Arrest, Conviction & Sentencing
As the investigation into the killings progressed, the authorities discovered several connections between them and Durousseau. The DNA evidence, fibre analysis, and the cab and cell phone records all linked Durousseau to the victims and the murders.
The fibres from the blue blanket in which Williams’ body was wrapped matched the ones found in Durousseau’s home. The police found jewellery that once belonged to Surita and Jovanna in his car and the girls’ cell phone records revealed that they had rung him before they went missing.

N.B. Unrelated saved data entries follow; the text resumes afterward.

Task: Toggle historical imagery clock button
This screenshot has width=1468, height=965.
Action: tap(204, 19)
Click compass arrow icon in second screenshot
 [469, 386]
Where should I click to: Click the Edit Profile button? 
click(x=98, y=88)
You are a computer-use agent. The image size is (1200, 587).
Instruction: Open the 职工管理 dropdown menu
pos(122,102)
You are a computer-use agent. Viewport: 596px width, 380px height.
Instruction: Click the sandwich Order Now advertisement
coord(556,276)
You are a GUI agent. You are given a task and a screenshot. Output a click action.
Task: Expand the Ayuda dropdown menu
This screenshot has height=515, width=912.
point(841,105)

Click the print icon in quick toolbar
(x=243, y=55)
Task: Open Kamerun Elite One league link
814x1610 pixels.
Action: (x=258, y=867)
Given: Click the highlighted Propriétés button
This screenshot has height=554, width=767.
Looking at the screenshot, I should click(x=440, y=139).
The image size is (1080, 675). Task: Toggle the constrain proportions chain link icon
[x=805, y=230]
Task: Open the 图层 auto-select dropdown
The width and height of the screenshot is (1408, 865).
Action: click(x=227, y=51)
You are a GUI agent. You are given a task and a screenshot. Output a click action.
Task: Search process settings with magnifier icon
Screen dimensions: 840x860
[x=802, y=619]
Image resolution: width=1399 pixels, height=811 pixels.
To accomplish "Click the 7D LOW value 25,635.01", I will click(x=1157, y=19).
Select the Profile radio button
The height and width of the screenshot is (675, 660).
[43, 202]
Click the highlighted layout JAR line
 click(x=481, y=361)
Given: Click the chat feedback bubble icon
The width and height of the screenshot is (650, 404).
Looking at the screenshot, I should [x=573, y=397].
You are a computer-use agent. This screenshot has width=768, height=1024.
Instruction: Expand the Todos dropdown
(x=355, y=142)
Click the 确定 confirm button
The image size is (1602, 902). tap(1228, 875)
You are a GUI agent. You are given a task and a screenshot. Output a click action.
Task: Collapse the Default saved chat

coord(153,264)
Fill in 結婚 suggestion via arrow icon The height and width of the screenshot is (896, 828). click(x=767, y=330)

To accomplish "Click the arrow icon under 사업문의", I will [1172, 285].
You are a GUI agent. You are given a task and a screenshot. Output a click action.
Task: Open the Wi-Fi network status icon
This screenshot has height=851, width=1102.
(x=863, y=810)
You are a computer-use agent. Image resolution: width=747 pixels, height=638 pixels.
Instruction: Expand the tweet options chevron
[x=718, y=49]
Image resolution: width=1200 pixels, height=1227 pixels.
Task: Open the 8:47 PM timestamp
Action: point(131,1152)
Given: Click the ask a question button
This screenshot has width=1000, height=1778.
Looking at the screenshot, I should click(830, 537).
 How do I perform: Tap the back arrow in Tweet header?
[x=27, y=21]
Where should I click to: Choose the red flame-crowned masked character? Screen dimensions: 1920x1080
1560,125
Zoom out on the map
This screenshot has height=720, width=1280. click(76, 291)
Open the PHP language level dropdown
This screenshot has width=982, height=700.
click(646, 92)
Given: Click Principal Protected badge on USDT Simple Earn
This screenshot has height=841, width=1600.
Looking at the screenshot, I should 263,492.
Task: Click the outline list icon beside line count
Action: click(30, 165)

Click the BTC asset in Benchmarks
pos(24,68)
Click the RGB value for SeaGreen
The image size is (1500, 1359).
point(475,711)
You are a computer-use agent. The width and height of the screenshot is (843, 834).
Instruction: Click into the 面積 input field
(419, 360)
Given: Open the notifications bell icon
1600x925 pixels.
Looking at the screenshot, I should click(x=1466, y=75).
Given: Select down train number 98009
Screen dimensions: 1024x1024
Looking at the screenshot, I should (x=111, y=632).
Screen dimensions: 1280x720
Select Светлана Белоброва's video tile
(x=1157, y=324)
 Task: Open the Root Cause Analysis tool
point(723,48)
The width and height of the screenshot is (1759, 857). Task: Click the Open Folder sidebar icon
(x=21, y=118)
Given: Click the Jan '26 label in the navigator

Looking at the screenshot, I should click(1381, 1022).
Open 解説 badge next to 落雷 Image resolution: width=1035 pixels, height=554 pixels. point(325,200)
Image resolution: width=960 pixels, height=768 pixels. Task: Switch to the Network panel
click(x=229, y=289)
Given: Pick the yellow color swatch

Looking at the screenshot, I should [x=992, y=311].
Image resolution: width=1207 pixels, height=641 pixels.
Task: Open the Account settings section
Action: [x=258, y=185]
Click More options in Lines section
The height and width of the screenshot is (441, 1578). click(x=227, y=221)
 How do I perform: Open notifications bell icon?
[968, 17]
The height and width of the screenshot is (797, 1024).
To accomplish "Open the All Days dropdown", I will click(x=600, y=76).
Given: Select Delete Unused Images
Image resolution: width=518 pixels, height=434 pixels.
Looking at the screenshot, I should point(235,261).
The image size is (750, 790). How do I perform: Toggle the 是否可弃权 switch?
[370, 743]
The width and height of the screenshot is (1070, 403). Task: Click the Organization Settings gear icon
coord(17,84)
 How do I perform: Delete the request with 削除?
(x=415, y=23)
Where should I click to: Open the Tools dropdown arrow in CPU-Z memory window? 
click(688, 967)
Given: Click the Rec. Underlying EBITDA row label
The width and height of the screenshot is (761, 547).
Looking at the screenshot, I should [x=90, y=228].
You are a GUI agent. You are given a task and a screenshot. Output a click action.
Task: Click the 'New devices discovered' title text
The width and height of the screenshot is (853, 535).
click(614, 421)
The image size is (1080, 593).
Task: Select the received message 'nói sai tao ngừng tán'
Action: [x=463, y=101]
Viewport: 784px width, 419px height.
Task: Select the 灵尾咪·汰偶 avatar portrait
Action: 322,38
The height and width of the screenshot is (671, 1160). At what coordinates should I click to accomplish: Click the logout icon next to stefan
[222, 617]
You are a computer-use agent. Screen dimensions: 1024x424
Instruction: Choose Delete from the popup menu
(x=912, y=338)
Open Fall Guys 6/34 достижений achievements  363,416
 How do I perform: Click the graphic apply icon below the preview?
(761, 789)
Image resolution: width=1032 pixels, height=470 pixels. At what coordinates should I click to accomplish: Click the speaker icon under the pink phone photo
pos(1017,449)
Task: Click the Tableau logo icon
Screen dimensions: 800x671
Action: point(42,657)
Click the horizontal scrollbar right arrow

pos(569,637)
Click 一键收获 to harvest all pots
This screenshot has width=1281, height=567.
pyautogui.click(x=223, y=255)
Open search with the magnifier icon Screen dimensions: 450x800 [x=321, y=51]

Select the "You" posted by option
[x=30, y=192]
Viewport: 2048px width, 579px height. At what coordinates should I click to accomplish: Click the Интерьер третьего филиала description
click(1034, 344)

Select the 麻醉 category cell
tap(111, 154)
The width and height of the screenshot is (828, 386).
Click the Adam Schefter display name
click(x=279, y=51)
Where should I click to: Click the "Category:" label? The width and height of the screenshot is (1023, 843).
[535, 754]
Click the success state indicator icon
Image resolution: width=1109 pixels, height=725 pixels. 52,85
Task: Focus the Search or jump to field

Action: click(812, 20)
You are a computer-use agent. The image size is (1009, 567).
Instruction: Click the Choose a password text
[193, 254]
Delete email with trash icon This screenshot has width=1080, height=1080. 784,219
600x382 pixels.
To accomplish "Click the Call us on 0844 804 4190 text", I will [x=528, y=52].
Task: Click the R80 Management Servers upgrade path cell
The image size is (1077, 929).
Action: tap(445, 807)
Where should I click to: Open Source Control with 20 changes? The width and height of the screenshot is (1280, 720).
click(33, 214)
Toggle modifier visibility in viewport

Furthermore, there were several similarities that linked the murders. All the victims were African American women and in most of these cases, the killer’s modus operandi was very unique and similar, as the murders were committed with cords such as extension or coaxial cable cords. According to Sheriff Nat Glover, the killer had created a particular type of slipknot with cords which he was using to kill the women.
On June 17, 2003, Durousseau was arrested and charged with five counts of first degree murder. The victims who were named on the charge sheet were Nikia Kilpatrick, Shawanda McAlister, Nicole Williams, Surita Cohen and Jovanna Jefferson. Moreover, he was also charged with two counts of child abuse against Kilpatrick’s two sons.
Soon after his arrest, he was linked to Habersham’s murder because of DNA evidence. In August, he was found to have killed Tyresa Mack as well, for whose murder he eventually received the death sentence by lethal injection on December 13, 2007.
The German authorities believe that he had killed several women in the country while he was stationed there. The law enforcement in Georgia reasserted their claim that he had indeed committed the woman’s murder near Fort Benning in 1997 for which he had been earlier acquitted.
He was held at Florida’s death row at Union Correctional Institution. In January 2017, his death sentence was overturned by the US Supreme Court after the trial jury was unable to provide a unanimous verdict. The split on the death sentence was 10-2.